═════ DATA SUPPLIED ═════

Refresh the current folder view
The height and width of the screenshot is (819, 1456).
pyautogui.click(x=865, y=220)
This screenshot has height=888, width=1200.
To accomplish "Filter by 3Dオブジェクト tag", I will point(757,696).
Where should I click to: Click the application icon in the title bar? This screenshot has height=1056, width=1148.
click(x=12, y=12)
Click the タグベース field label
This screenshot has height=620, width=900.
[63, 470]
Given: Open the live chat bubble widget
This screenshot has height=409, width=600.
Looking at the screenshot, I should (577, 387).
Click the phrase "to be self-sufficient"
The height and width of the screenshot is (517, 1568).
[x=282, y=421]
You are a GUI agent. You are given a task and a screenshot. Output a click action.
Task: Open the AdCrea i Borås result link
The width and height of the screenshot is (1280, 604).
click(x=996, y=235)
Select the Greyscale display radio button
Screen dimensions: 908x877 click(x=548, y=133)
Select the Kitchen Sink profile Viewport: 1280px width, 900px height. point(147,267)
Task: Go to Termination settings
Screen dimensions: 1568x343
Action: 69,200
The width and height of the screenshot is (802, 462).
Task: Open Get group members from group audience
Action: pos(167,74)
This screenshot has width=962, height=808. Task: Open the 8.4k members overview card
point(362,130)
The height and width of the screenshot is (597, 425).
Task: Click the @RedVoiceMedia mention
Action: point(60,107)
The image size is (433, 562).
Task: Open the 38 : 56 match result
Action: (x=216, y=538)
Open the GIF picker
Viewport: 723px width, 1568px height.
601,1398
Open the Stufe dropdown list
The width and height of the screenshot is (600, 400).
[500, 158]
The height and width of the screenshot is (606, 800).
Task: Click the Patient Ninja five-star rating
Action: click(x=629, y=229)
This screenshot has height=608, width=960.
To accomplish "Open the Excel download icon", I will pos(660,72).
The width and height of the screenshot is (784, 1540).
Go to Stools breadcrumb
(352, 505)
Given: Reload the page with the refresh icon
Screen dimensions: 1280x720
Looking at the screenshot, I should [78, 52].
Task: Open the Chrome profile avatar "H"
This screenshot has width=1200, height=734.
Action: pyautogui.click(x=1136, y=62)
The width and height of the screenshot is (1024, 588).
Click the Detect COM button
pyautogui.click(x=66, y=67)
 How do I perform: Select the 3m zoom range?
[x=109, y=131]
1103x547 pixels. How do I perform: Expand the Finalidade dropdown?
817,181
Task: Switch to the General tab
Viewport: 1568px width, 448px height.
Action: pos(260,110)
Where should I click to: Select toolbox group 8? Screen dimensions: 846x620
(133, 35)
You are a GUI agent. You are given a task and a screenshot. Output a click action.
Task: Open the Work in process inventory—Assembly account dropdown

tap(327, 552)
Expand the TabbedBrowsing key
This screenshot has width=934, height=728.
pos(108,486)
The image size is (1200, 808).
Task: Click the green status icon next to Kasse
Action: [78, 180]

═════

Give back all of the data exactly, with every line intact.

Refresh the current folder view
The height and width of the screenshot is (819, 1456).
pyautogui.click(x=865, y=220)
This screenshot has height=888, width=1200.
To accomplish "Filter by 3Dオブジェクト tag", I will point(757,696).
Where should I click to: Click the application icon in the title bar? This screenshot has height=1056, width=1148.
click(x=12, y=12)
Click the タグベース field label
This screenshot has height=620, width=900.
[63, 470]
Given: Open the live chat bubble widget
This screenshot has height=409, width=600.
Looking at the screenshot, I should (577, 387).
Click the phrase "to be self-sufficient"
The height and width of the screenshot is (517, 1568).
[x=282, y=421]
You are a GUI agent. You are given a task and a screenshot. Output a click action.
Task: Open the AdCrea i Borås result link
The width and height of the screenshot is (1280, 604).
click(x=996, y=235)
Select the Greyscale display radio button
Screen dimensions: 908x877 click(x=548, y=133)
Select the Kitchen Sink profile Viewport: 1280px width, 900px height. point(147,267)
Task: Go to Termination settings
Screen dimensions: 1568x343
Action: 69,200
The width and height of the screenshot is (802, 462).
Task: Open Get group members from group audience
Action: pos(167,74)
This screenshot has width=962, height=808. Task: Open the 8.4k members overview card
point(362,130)
The height and width of the screenshot is (597, 425).
Task: Click the @RedVoiceMedia mention
Action: point(60,107)
The image size is (433, 562).
Task: Open the 38 : 56 match result
Action: (x=216, y=538)
Open the GIF picker
Viewport: 723px width, 1568px height.
601,1398
Open the Stufe dropdown list
The width and height of the screenshot is (600, 400).
[500, 158]
The height and width of the screenshot is (606, 800).
Task: Click the Patient Ninja five-star rating
Action: click(x=629, y=229)
This screenshot has height=608, width=960.
To accomplish "Open the Excel download icon", I will pos(660,72).
The width and height of the screenshot is (784, 1540).
Go to Stools breadcrumb
(352, 505)
Given: Reload the page with the refresh icon
Screen dimensions: 1280x720
Looking at the screenshot, I should [78, 52].
Task: Open the Chrome profile avatar "H"
This screenshot has width=1200, height=734.
Action: pyautogui.click(x=1136, y=62)
The width and height of the screenshot is (1024, 588).
Click the Detect COM button
pyautogui.click(x=66, y=67)
 How do I perform: Select the 3m zoom range?
[x=109, y=131]
1103x547 pixels. How do I perform: Expand the Finalidade dropdown?
817,181
Task: Switch to the General tab
Viewport: 1568px width, 448px height.
Action: pos(260,110)
Where should I click to: Select toolbox group 8? Screen dimensions: 846x620
(133, 35)
You are a GUI agent. You are given a task and a screenshot. Output a click action.
Task: Open the Work in process inventory—Assembly account dropdown

tap(327, 552)
Expand the TabbedBrowsing key
This screenshot has width=934, height=728.
pos(108,486)
The image size is (1200, 808).
Task: Click the green status icon next to Kasse
Action: [78, 180]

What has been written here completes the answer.